BobL wrote: Mon Feb 15, 2021 6:15 pm here is my understanding: the cathode is the negative, so flow would be from the cathode, across the grid, to the plate, so current is flowing up through the cathode resistor into the tube, as I understand it, and the cathode cap is boosting gain - so is the 20V we are protecting things from on the other end of that ground?

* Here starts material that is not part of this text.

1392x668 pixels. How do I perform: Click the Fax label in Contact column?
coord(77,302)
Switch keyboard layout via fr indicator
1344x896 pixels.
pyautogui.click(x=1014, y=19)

Technically that is true, electrons are literally flowing from the cathode to the plate, through the control grid. But be careful; what you're describing is called "electron flow", and is generally backwards from how we think of the directionality of electricity. We usually work in "conventional flow" which is that electricity flows from positive to negative. In a more physical sense, with think of the "holes" left by the movement of electrons, rather than the electrons themselves. I would also caution you to thinking of things as negative and positive in an absolute sense. Negative and positive only exist in relation to something else. This is why you'll often see the phrase "with respect to", meaning when compared to, or in relation to. Nothing is negative or positive by itself. So yes, the cathode is negative with respect to the plate, but concurrently positive with respect to the control grid (generally). Why that is necessary for the tube to not self-destruct is a good question for which to seek an answer :)
BobL wrote: Mon Feb 15, 2021 6:15 pm As I understand it, I can keep my current heater wiring all tube based without causing actual problems - in this chassis, I just don't think I have the physical space for the bridge rectifier. I'm curious what the advantages might be to DC filaments on the preamp tubes?
Don't think of heaters as being "tube based" or "solid state based", the real distinction here is whether the heaters are being rectified into direct current(DC) or staying alternating current(AC), as is would be straight from the secondary of the power transformer. Theoretically rectifying the heaters to DC can reduce noise and heater hum in the amp. This can be very useful for high gain amps (Soldano is a famous user of DC heaters) where that hum induced on an early preamp stage would be amplified several times over cascading gain stages. But, AC heaters have been used for tube preamps for nearly a century without much fuss. For an amp like the monarch, with only a couple preamp stages, DC heaters seems like overkill.
BobL wrote: Mon Feb 15, 2021 6:15 pm That sounds like 'use your ears'...
You could use an oscilloscope, maybe even a DMM. For my build, I just set the pot at noon, and haven't seen much reason to move it.
BobL wrote: Mon Feb 15, 2021 6:15 pm EDIT: Looks like the tubes would be dissipating 12.4W? If I used 6V6GTs and had higher B+ voltage, everything goes up, I maybe have more gain, but theoretically things would work, yeah?
Correct, 12.4W dissipation for a 14W tube. The interesting bit here is that setting the bias for 100% dissipation is the boutique standard for cathode bias, and in fact even higher in some cases. People really like to run 6V6 hot.
I'd recommend having a look at other 6V6 designs and seeing what they're doing for screen and cathode resistors. There are ways to calculate (or at least ballpark) those things before the fact, but I think that's a journey for another project.